Article ID: JE20250126
Background: In observational studies estimating the association between treatment and time-to-event outcomes, time-related biases can substantially impact results. Immortal time bias is one of such biases, and two types are known: misclassified immortal time bias and excluded immortal time bias. These biases often arise from incorrect time-zero definition, especially with non-user controls. This study aims to illustrate immortal time bias in non-user controls using formulas, simulations, and real-world data.

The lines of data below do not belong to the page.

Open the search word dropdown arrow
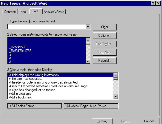The image size is (162, 124). pyautogui.click(x=88, y=27)
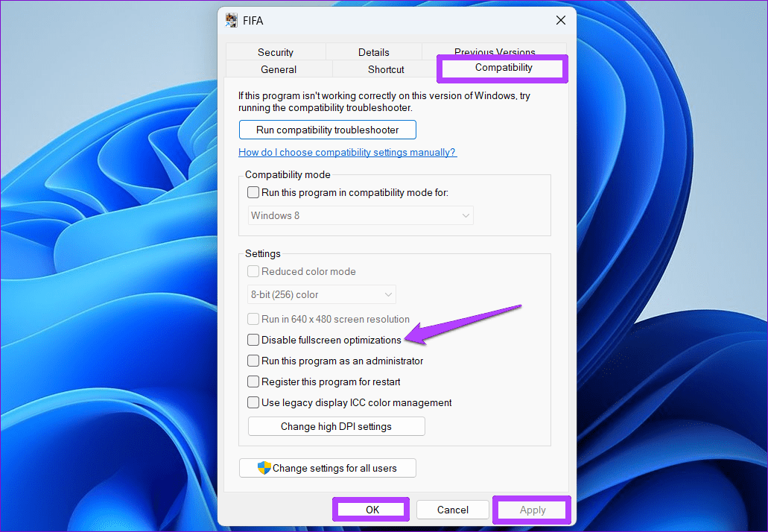Click Change high DPI settings
This screenshot has width=768, height=532.
(x=336, y=425)
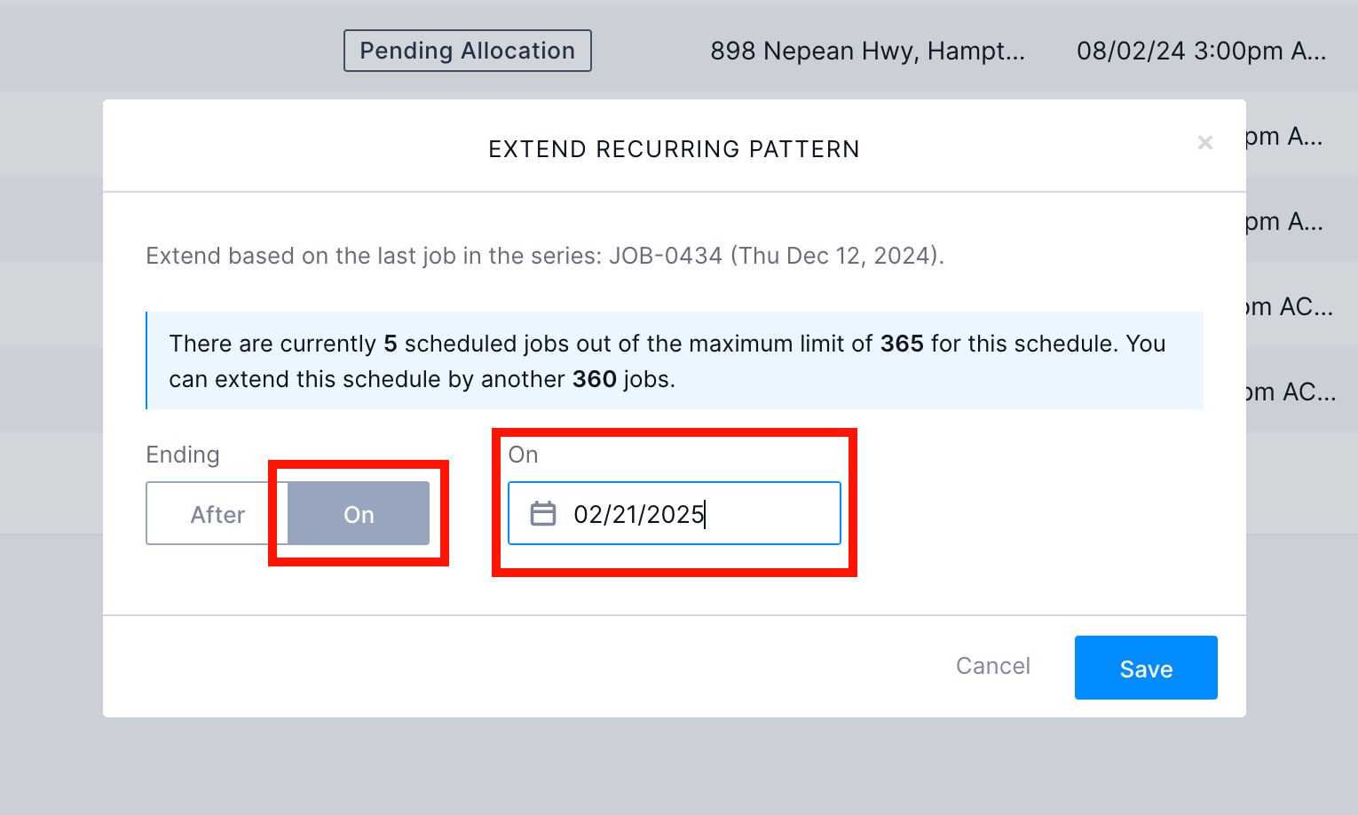
Task: Click the X to close the dialog
Action: (1205, 142)
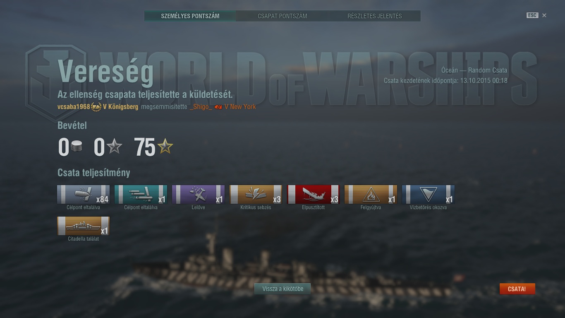Open the Személyes Pontszám tab
The width and height of the screenshot is (565, 318).
[x=190, y=16]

Methods: For our simulations, we considered two scenarios: one with no confounding and no treatment effect, and the other with time-dependent confounding. We compare three different settings of time-zero for treatment and control groups. Method 1: Both groups were followed from cohort entry date (CED). Method 2: The treatment group was followed from treatment initiation date (TID), while the non-user group was followed from CED. Method 3: The treatment group was followed from TID, and non-users were matched to treatment patients, followed from the corresponding TID of their matched patient.
Results: Our simulation showed that both Method 1 and Method 2 can exhibit large biases in the estimated treatment effect due to immortal time bias. The magnitude of the bias is greater for Method 1 than for Method 2. On the other hand, Method 3 showed almost no bias. Even in the presence of time-dependent confounding, Method 3 did not introduce bias.
Conclusions: To reduce time-related biases, it is crucial for researchers to carefully define an appropriate time-zero, especially when using a non-user control group.